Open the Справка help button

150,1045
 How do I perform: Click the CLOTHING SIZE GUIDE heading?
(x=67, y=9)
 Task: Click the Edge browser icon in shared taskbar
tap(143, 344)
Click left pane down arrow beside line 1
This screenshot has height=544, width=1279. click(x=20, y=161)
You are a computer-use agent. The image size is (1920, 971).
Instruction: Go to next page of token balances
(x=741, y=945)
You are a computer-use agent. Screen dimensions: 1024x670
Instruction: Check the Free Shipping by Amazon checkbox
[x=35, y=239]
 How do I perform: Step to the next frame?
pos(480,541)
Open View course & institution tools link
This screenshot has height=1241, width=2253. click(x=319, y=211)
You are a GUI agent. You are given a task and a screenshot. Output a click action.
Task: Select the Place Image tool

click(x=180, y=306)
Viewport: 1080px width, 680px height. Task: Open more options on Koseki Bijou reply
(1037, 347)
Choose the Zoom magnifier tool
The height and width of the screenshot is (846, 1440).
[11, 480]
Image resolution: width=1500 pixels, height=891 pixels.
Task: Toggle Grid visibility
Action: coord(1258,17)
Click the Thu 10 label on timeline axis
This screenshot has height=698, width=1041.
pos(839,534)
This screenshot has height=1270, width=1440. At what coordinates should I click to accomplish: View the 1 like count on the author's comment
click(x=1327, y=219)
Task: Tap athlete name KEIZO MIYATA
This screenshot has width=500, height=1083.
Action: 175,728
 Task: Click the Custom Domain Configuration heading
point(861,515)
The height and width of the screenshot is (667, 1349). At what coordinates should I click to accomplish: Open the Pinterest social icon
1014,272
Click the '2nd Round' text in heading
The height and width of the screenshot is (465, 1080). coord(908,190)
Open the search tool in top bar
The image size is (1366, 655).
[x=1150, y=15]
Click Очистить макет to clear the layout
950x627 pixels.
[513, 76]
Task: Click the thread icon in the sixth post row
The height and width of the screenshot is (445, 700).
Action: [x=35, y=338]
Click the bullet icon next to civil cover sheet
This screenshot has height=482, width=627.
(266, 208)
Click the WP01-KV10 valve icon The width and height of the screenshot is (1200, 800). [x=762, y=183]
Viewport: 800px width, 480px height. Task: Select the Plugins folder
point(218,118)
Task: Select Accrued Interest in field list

■ ■ ■ ■ ■ ■ ■

§ Your objective
With "agent" as the string to look for, count the matching lines in the entries above and report only the number.

§ Reply
3